What Happens in a Dislocation

Large muscles cover the shoulder joint, holding it in place. Supporting the joint is the rotator cuff, which is made of four tendons that attach muscles to the bones in the shoulder. Ligaments attach to the bones to hold the joint together. When a dislocation occurs, one or more of these structures may be overstretched, torn or completely detached.

Diagnosis and Treatment

Your doctor will examine your shoulder and will see the changes in the position of bones and muscles.  X-rays are used to show the extent of the injury, including bone fractures and ligament tears.

The severity of the injury will determine the treatment options such as:

  • If the structures in the shoulder were stressed but not beyond their limits, your doctor will put the shoulder joint back into place and have you wear a sling while the soft tissues heal.
  • If bone fractures, torn ligaments or tendons are involved, a shoulder surgeon will need to open up the shoulder joint and repair those tissues. Again, you'll wear a sling until the shoulder has fully healed.

Recovering from a Dislocated Shoulder

Recovery will take several months, whether the injuries from the dislocation were minor or severe. Ligaments and tendons take longer to heal than bones and tendons. Your doctor wants to make sure that the soft tissues have healed adequately before doing any physical therapy on your shoulder. A typical recovery process will look like the following:

  • You'll wear a sling to immobilize your shoulder for a couple of weeks while the soft tissues heal. During this time, you'll do exercises to keep your hand, wrist and elbow flexible but you won't be allowed to move your shoulder.
  • Once your doctor is satisfied with your healing, they will start you on passive physical therapy on your shoulder. The therapist will move your shoulder through its normal range of motion to restore its flexibility.

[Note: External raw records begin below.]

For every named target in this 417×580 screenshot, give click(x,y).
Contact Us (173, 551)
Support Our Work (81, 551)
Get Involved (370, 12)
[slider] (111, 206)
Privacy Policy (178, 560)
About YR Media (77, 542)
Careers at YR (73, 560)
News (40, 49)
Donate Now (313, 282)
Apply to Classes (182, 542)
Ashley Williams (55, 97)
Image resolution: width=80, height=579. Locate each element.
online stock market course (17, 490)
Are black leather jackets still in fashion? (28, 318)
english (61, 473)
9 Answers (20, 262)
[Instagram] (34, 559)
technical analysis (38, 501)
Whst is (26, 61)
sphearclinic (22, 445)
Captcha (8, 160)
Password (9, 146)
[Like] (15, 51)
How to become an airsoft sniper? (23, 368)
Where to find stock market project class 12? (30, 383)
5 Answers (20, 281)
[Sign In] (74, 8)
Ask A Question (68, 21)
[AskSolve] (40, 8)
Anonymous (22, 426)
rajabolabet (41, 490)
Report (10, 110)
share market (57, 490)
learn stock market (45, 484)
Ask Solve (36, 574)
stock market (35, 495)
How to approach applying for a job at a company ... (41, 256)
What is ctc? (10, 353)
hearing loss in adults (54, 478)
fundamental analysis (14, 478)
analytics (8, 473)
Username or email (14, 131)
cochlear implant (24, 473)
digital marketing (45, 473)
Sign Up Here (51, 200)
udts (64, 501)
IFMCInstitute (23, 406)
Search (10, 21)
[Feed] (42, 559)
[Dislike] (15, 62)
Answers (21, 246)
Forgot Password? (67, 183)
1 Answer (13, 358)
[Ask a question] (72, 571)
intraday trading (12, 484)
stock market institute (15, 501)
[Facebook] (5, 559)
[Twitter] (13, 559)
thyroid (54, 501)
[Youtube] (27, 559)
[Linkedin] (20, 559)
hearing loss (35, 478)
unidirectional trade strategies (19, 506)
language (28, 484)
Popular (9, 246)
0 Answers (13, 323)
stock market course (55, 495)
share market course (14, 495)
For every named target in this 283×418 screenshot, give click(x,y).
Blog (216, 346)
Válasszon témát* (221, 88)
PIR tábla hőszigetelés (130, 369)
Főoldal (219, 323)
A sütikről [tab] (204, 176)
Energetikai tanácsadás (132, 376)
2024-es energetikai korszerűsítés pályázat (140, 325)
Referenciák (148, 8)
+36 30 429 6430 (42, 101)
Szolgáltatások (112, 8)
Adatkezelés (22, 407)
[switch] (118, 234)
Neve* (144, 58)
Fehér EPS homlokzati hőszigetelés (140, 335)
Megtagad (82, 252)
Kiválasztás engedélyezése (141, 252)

You'll be shown how to do these exercises yourself at home but you still won't be able to use your shoulder for daily activities.
  • After a few weeks to restore flexibility to your shoulder, you'll begin strength training. Again, you'll work with the physical therapist to build up strength in your shoulder muscles. As your shoulder strength returns, you'll be allowed to go without your sling and begin using your shoulder in daily activities.

The key to successfully recovering from a shoulder dislocation is patience, a disciplined approach to doing your exercises, and not overworking your shoulder which could result in a re-injury and a setback in your recovery.